◆ **Task statement**: Please print every line of the material below exactly.

[Supplied records — start]

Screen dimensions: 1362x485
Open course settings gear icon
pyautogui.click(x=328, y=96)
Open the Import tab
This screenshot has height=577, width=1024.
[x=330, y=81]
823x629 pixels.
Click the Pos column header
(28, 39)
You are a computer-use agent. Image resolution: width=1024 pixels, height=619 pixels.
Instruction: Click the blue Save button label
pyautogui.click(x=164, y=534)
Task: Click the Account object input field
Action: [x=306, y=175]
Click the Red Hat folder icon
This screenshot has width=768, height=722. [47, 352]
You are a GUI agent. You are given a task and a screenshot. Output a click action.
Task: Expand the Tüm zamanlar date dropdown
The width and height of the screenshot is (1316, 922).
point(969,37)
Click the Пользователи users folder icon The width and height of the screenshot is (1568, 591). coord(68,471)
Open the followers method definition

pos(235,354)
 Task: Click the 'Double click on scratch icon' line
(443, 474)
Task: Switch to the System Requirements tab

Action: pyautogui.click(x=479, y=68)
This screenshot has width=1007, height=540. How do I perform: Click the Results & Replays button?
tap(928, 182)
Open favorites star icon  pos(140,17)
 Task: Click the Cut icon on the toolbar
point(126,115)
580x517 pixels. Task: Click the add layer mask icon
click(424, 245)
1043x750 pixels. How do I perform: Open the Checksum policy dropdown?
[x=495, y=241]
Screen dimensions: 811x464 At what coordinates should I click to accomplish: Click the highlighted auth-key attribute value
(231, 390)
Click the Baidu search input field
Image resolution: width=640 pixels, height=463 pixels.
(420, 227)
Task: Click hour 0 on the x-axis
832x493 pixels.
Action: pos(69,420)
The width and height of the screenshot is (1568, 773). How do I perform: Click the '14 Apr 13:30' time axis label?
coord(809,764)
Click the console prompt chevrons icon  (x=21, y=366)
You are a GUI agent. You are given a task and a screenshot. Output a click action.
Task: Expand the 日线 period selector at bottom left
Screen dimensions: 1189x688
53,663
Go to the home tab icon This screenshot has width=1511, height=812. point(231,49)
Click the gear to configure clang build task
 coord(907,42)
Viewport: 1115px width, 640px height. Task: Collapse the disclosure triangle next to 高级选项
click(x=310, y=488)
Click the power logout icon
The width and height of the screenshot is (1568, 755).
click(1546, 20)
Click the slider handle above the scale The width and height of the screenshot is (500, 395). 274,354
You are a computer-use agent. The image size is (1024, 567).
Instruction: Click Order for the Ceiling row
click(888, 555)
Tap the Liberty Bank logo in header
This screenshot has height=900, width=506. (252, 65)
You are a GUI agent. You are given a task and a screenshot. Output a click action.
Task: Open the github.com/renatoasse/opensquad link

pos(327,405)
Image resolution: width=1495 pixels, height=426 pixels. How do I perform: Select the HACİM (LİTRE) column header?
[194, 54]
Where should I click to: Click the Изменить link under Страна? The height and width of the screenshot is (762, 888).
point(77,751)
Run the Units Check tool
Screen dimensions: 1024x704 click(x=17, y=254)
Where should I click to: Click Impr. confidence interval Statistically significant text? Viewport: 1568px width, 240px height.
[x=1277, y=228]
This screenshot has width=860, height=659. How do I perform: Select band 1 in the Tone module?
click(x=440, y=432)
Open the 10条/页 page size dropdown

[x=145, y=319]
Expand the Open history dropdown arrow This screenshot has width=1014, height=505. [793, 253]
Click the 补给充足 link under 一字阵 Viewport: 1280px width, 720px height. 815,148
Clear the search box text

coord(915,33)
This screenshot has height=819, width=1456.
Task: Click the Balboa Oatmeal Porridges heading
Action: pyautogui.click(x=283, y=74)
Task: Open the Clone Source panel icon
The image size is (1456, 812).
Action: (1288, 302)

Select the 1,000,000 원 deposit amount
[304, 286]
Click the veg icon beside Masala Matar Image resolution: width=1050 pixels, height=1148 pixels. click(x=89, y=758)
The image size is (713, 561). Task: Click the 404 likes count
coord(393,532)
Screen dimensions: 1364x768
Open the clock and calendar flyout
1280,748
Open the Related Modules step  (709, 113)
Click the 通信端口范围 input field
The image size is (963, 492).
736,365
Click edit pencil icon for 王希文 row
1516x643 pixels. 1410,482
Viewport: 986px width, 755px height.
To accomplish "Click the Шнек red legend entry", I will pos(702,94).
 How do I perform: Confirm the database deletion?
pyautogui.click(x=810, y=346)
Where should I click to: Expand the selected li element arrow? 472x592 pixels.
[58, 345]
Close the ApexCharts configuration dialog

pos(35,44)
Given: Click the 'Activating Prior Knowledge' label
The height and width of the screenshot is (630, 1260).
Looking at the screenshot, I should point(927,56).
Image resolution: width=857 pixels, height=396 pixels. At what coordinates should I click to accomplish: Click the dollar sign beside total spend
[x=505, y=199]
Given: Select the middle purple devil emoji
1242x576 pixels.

[Supplied records — finish]

◆ **Your response**:
Screen dimensions: 1362x485
Open course settings gear icon
pyautogui.click(x=328, y=96)
Open the Import tab
This screenshot has height=577, width=1024.
[x=330, y=81]
823x629 pixels.
Click the Pos column header
(28, 39)
You are a computer-use agent. Image resolution: width=1024 pixels, height=619 pixels.
Instruction: Click the blue Save button label
pyautogui.click(x=164, y=534)
Task: Click the Account object input field
Action: [x=306, y=175]
Click the Red Hat folder icon
This screenshot has width=768, height=722. [47, 352]
You are a GUI agent. You are given a task and a screenshot. Output a click action.
Task: Expand the Tüm zamanlar date dropdown
The width and height of the screenshot is (1316, 922).
point(969,37)
Click the Пользователи users folder icon The width and height of the screenshot is (1568, 591). coord(68,471)
Open the followers method definition

pos(235,354)
 Task: Click the 'Double click on scratch icon' line
(443, 474)
Task: Switch to the System Requirements tab

Action: pyautogui.click(x=479, y=68)
This screenshot has width=1007, height=540. How do I perform: Click the Results & Replays button?
tap(928, 182)
Open favorites star icon  pos(140,17)
 Task: Click the Cut icon on the toolbar
point(126,115)
580x517 pixels. Task: Click the add layer mask icon
click(424, 245)
1043x750 pixels. How do I perform: Open the Checksum policy dropdown?
[x=495, y=241]
Screen dimensions: 811x464 At what coordinates should I click to accomplish: Click the highlighted auth-key attribute value
(231, 390)
Click the Baidu search input field
Image resolution: width=640 pixels, height=463 pixels.
(420, 227)
Task: Click hour 0 on the x-axis
832x493 pixels.
Action: pos(69,420)
The width and height of the screenshot is (1568, 773). How do I perform: Click the '14 Apr 13:30' time axis label?
coord(809,764)
Click the console prompt chevrons icon  (x=21, y=366)
You are a GUI agent. You are given a task and a screenshot. Output a click action.
Task: Expand the 日线 period selector at bottom left
Screen dimensions: 1189x688
53,663
Go to the home tab icon This screenshot has width=1511, height=812. point(231,49)
Click the gear to configure clang build task
 coord(907,42)
Viewport: 1115px width, 640px height. Task: Collapse the disclosure triangle next to 高级选项
click(x=310, y=488)
Click the power logout icon
The width and height of the screenshot is (1568, 755).
click(1546, 20)
Click the slider handle above the scale The width and height of the screenshot is (500, 395). 274,354
You are a computer-use agent. The image size is (1024, 567).
Instruction: Click Order for the Ceiling row
click(888, 555)
Tap the Liberty Bank logo in header
This screenshot has height=900, width=506. (252, 65)
You are a GUI agent. You are given a task and a screenshot. Output a click action.
Task: Open the github.com/renatoasse/opensquad link

pos(327,405)
Image resolution: width=1495 pixels, height=426 pixels. How do I perform: Select the HACİM (LİTRE) column header?
[194, 54]
Where should I click to: Click the Изменить link under Страна? The height and width of the screenshot is (762, 888).
point(77,751)
Run the Units Check tool
Screen dimensions: 1024x704 click(x=17, y=254)
Where should I click to: Click Impr. confidence interval Statistically significant text? Viewport: 1568px width, 240px height.
[x=1277, y=228]
This screenshot has width=860, height=659. How do I perform: Select band 1 in the Tone module?
click(x=440, y=432)
Open the 10条/页 page size dropdown

[x=145, y=319]
Expand the Open history dropdown arrow This screenshot has width=1014, height=505. [793, 253]
Click the 补给充足 link under 一字阵 Viewport: 1280px width, 720px height. 815,148
Clear the search box text

coord(915,33)
This screenshot has height=819, width=1456.
Task: Click the Balboa Oatmeal Porridges heading
Action: pyautogui.click(x=283, y=74)
Task: Open the Clone Source panel icon
The image size is (1456, 812).
Action: (1288, 302)

Select the 1,000,000 원 deposit amount
[304, 286]
Click the veg icon beside Masala Matar Image resolution: width=1050 pixels, height=1148 pixels. click(x=89, y=758)
The image size is (713, 561). Task: Click the 404 likes count
coord(393,532)
Screen dimensions: 1364x768
Open the clock and calendar flyout
1280,748
Open the Related Modules step  (709, 113)
Click the 通信端口范围 input field
The image size is (963, 492).
736,365
Click edit pencil icon for 王希文 row
1516x643 pixels. 1410,482
Viewport: 986px width, 755px height.
To accomplish "Click the Шнек red legend entry", I will pos(702,94).
 How do I perform: Confirm the database deletion?
pyautogui.click(x=810, y=346)
Where should I click to: Expand the selected li element arrow? 472x592 pixels.
[58, 345]
Close the ApexCharts configuration dialog

pos(35,44)
Given: Click the 'Activating Prior Knowledge' label
The height and width of the screenshot is (630, 1260).
Looking at the screenshot, I should point(927,56).
Image resolution: width=857 pixels, height=396 pixels. At what coordinates should I click to accomplish: Click the dollar sign beside total spend
[x=505, y=199]
Given: Select the middle purple devil emoji
1242x576 pixels.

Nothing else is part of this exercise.